§ To do:
Using the records that follow, copy every line containing the word "screenshot".

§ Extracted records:

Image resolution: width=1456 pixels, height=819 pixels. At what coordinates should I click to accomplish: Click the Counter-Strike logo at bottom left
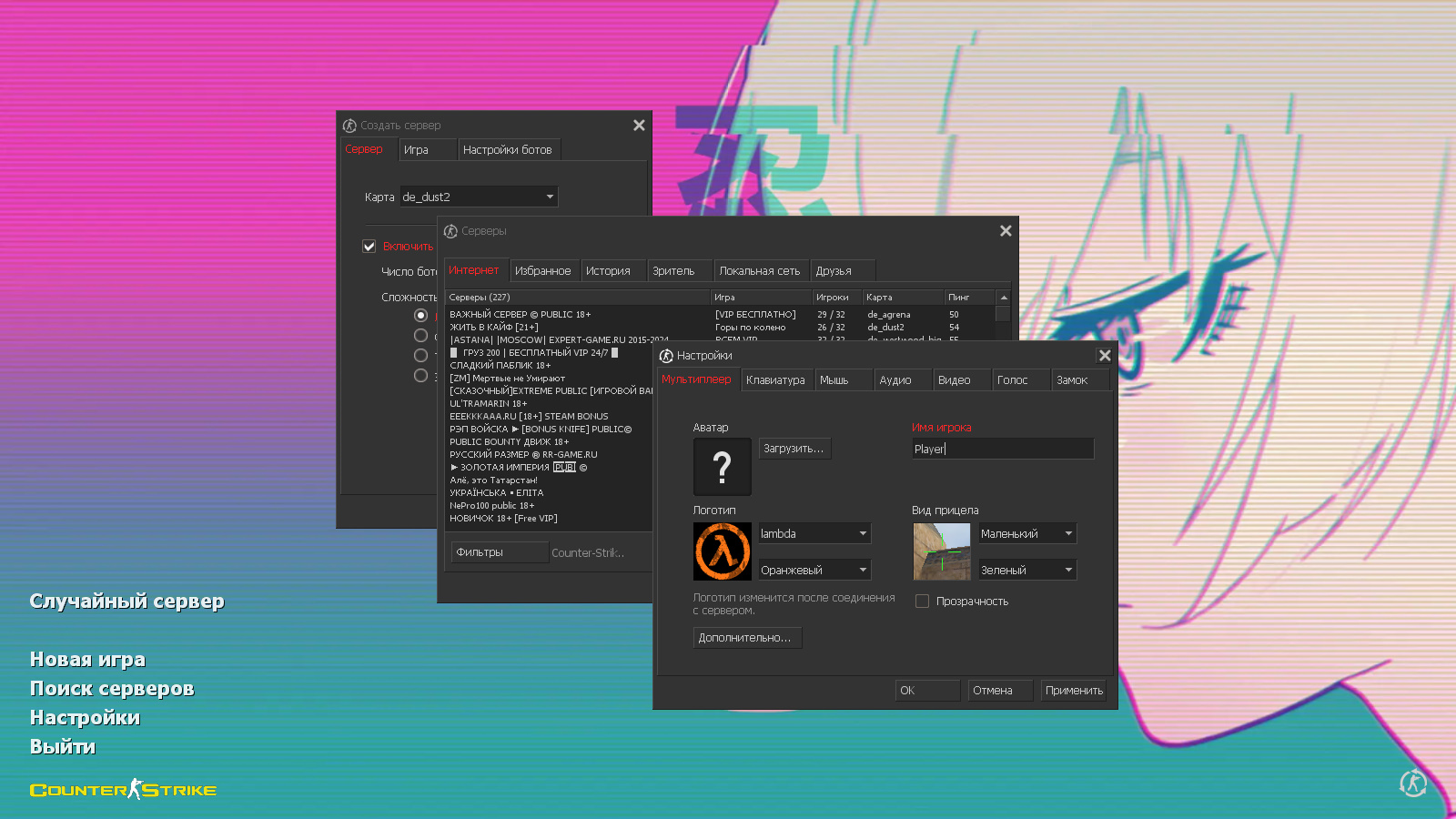click(123, 790)
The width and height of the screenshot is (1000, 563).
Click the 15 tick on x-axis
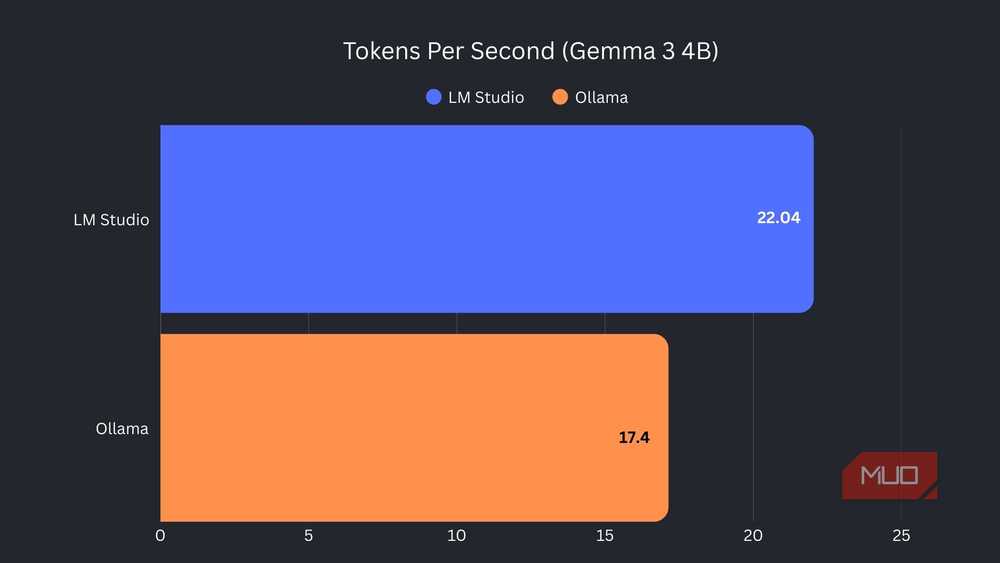click(x=605, y=536)
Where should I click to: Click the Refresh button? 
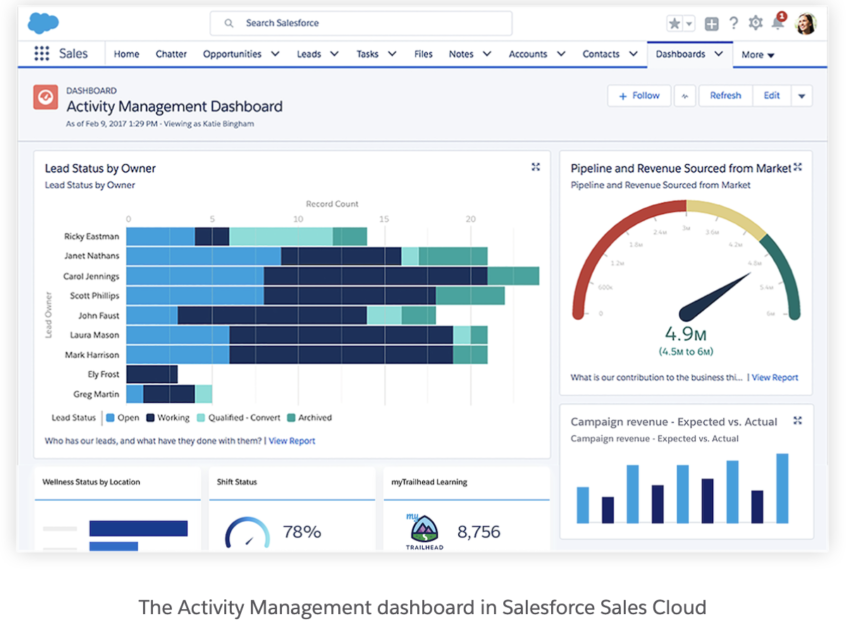[x=725, y=96]
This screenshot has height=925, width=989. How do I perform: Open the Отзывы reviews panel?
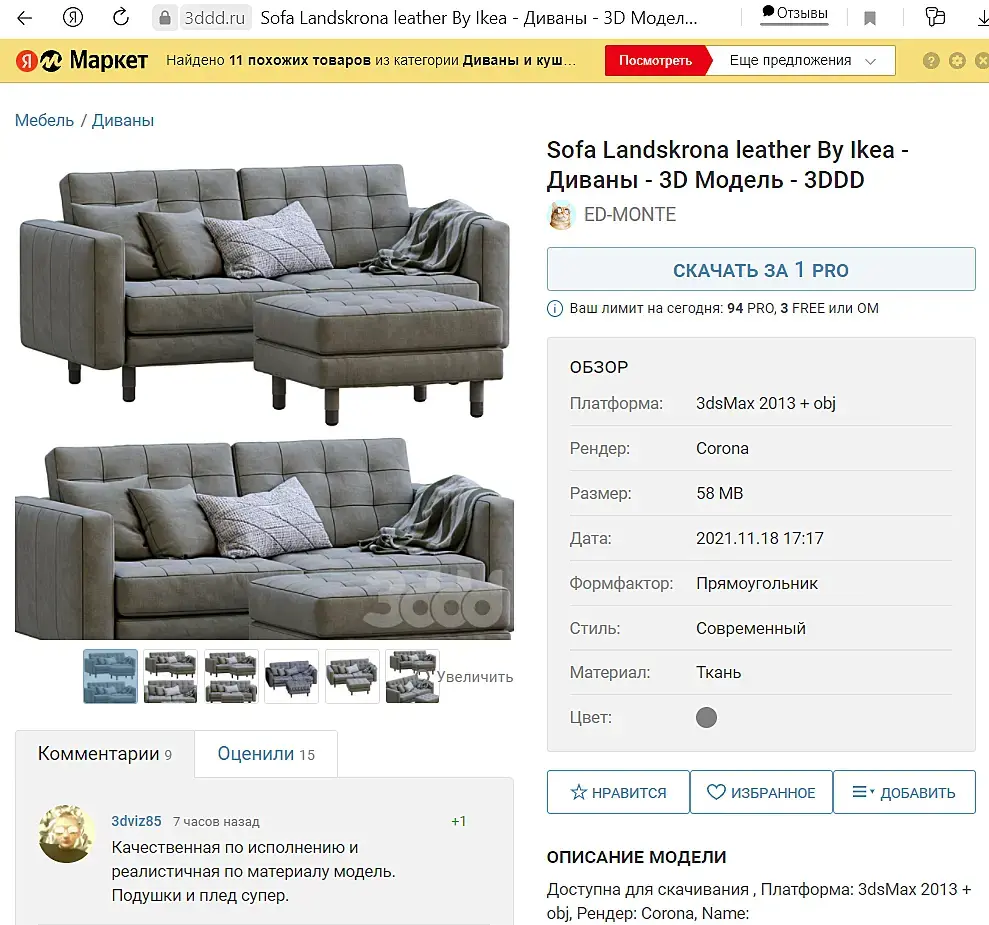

§ Exercise answer:
The width and height of the screenshot is (1000, 563).
This screenshot has height=925, width=989. How do I perform: Open the Отзывы reviews panel?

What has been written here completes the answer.